Was meinte er damit? Warum hatte er es so besitzergreifend gesagt? Und warum... warum fühlte es sich so gut an?
Ich spürte, wie mir warm wurde, und bevor ich wusste, was ich tat, drehte ich mich um und rannte los.
Zurück zu Genya.
Ich hatte keine Ahnung, was genau ich wollte, aber mein Körper bewegte sich einfach von selbst.
Er stand immer noch dort, als ich ihn erreichte, mit seiner blutenden Faust und einem verwirrten Ausdruck auf dem Gesicht.
„Muichi—"
Bevor er den Satz beenden konnte, prallte ich gegen ihn und umarmte ihn fest.
„Uff!" keuchte er überrascht.
Ich presste mein Gesicht gegen seine Schulter und schloss die Augen. Seine Wärme... sein Geruch... es war irgendwie beruhigend.
„Danke", murmelte ich leise.
Genya erstarrte. Eine Sekunde lang bewegte er sich nicht. Dann spürte ich, wie sich seine Arme langsam um mich legten. Zögerlich. Als wäre er sich nicht sicher, ob er das durfte.

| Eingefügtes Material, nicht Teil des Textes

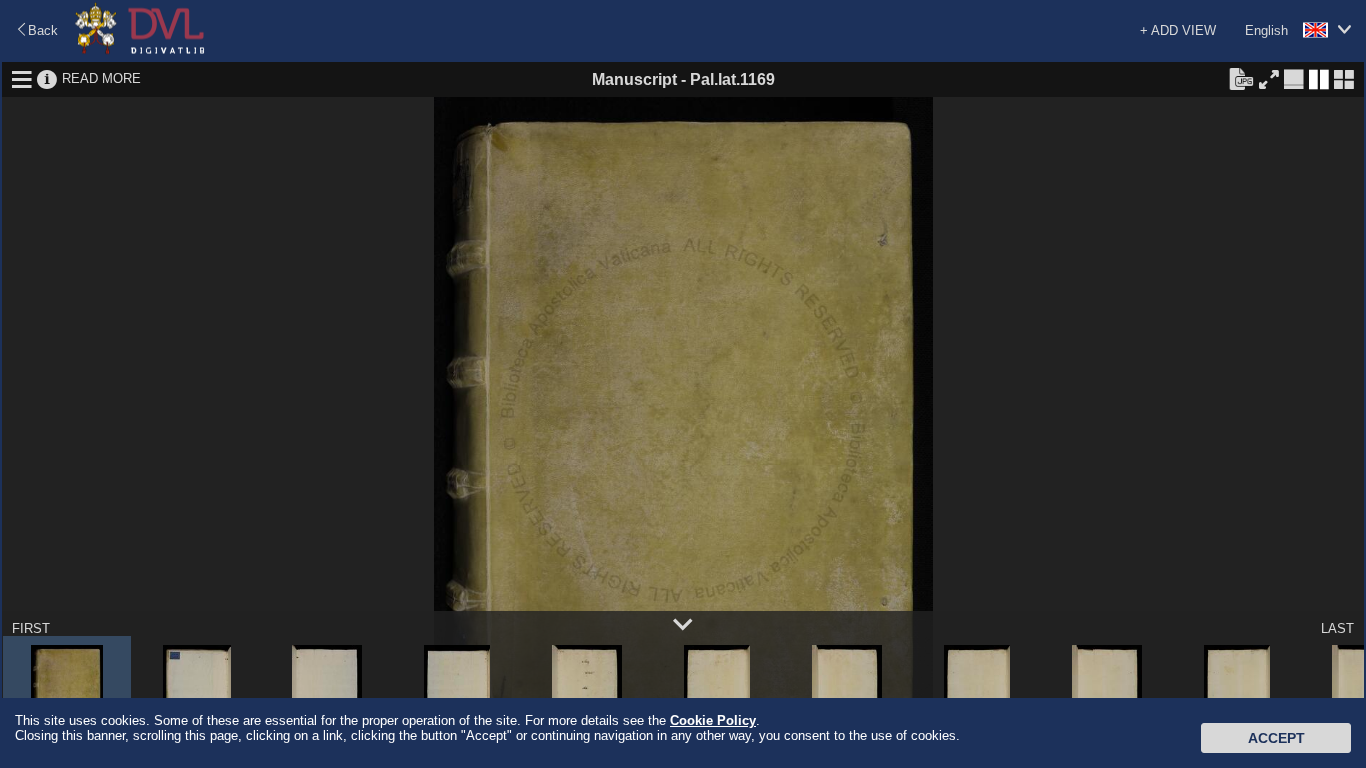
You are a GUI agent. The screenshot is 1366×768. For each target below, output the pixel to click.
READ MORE (101, 78)
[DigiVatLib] (140, 50)
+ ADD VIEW (1178, 30)
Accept (1276, 738)
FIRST (31, 628)
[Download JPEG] (1241, 78)
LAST (1337, 628)
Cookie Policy (713, 720)
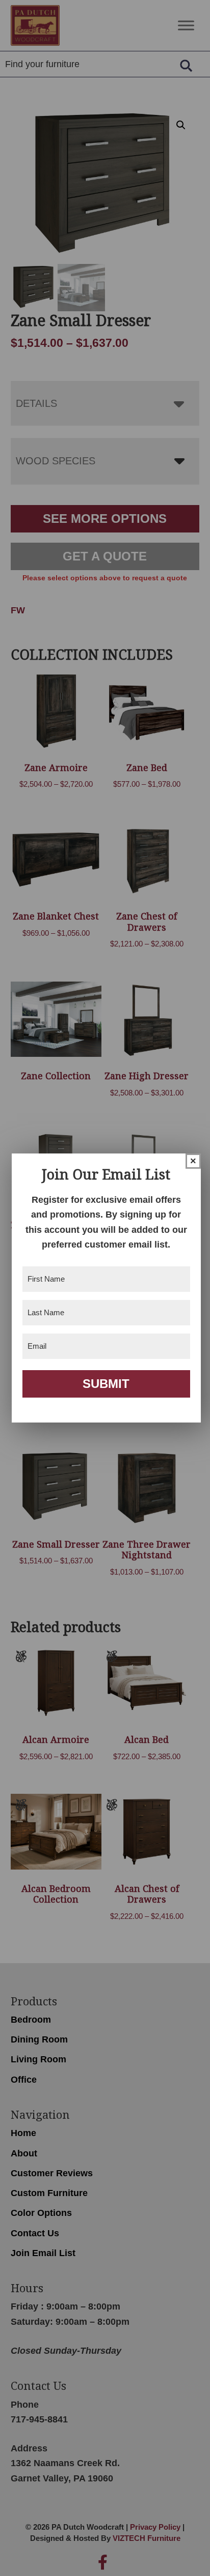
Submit (106, 1383)
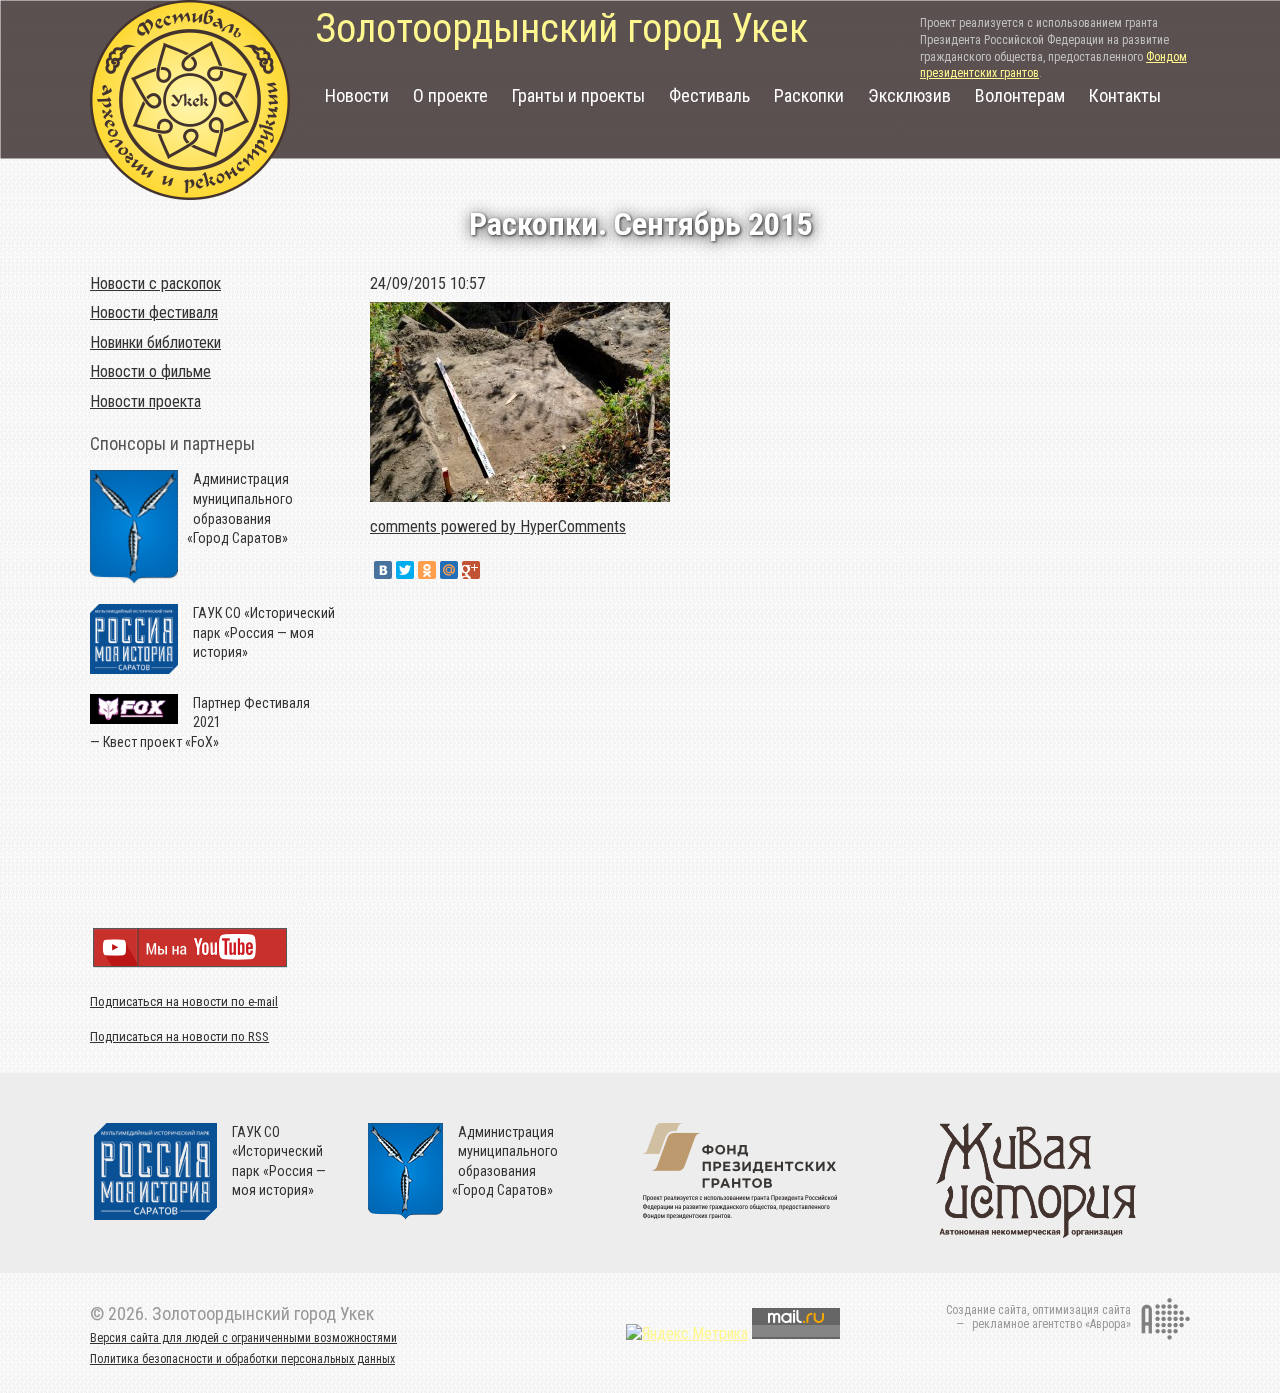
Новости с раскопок (155, 283)
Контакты (1125, 95)
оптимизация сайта (1081, 1310)
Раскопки (809, 95)
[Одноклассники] (427, 570)
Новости (357, 95)
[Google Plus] (471, 570)
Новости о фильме (150, 371)
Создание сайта (986, 1310)
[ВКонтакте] (383, 570)
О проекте (450, 95)
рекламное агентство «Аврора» (1051, 1324)
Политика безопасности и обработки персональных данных (242, 1359)
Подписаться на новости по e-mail (184, 1001)
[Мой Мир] (449, 570)
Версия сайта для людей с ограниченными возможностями (243, 1338)
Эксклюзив (909, 95)
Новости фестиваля (154, 312)
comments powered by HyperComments (498, 526)
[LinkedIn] (493, 570)
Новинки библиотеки (155, 342)
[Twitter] (405, 570)
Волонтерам (1020, 95)
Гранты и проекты (578, 95)
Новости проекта (145, 401)
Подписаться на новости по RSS (179, 1036)
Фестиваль (709, 95)
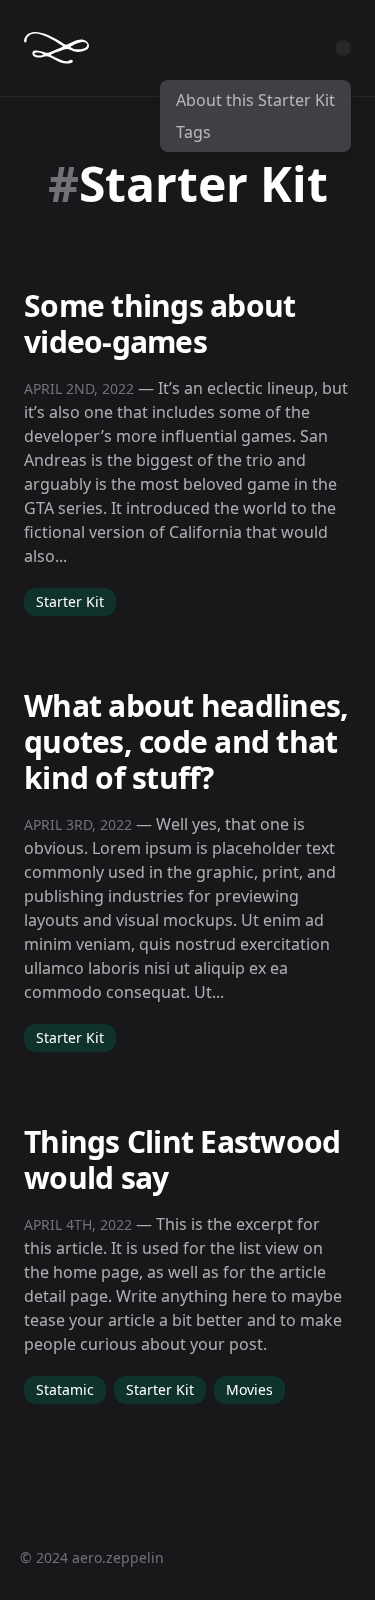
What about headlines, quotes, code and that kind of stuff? (186, 741)
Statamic (65, 1389)
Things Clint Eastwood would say (182, 1159)
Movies (249, 1389)
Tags (193, 132)
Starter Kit (70, 601)
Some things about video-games (159, 323)
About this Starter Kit (255, 100)
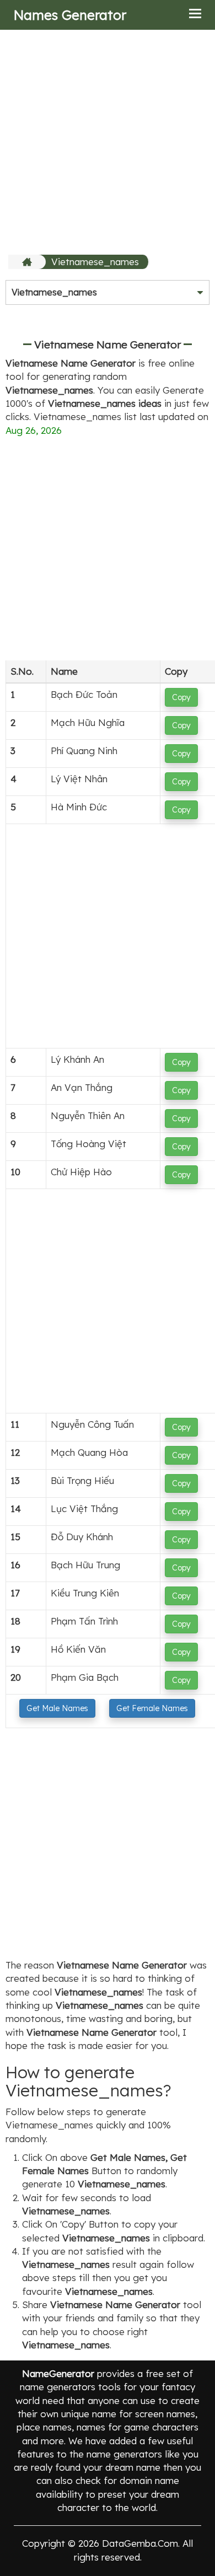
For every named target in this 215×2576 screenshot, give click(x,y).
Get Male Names (57, 1708)
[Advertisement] (107, 141)
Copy (181, 697)
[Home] (28, 262)
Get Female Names (152, 1708)
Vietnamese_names (95, 261)
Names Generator (70, 15)
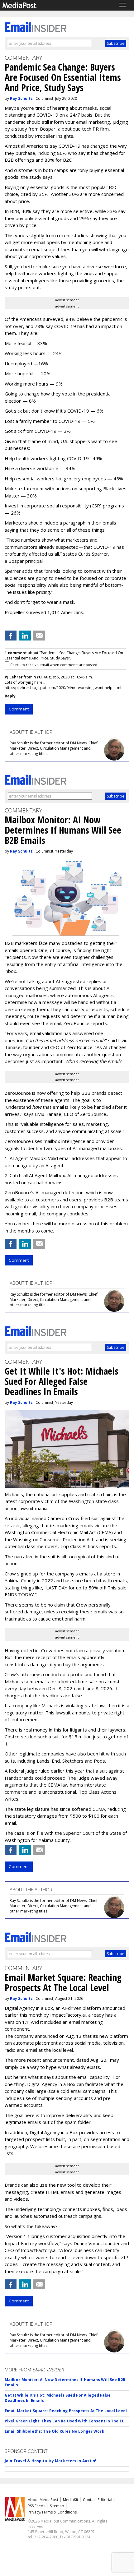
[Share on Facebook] (11, 636)
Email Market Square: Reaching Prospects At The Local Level (66, 2410)
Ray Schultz (21, 98)
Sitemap (57, 2506)
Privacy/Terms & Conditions (52, 2512)
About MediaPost (43, 2499)
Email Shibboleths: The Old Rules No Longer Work (54, 2431)
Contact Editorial (97, 2499)
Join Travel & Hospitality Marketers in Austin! (51, 2460)
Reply (10, 696)
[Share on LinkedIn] (25, 636)
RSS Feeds (36, 2506)
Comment (19, 709)
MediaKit (70, 2499)
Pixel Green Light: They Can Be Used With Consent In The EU (65, 2421)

„Äh... Muichiro...?" fragte er unsicher.
„Sag noch mal, dass ich dein Muichiro bin", forderte ich.
Er zog scharf die Luft ein.
„W-was?"
Ich löste mich etwas von ihm und sah zu ihm hoch. Seine Wangen waren rot, seine Lippen leicht geöffnet.
„Du hast es vorhin gesagt. ‚Mein Muichiro'. Sag es noch mal."
Er schluckte. Seine Augen huschten nervös hin und her.
„M-mein Muichiro", brachte er schließlich heraus.
Etwas in meiner Brust flatterte. Ich spürte, wie sich meine Finger in seinem Hemd verkrampften.
Ich wollte... ich wollte mehr davon hören.
Von ihm.
Aber... das war dumm, oder? Ich meine... es war Genya.
Mein Genya.
Ich wurde rot.
Verdammt. Was war das für ein Gefühl?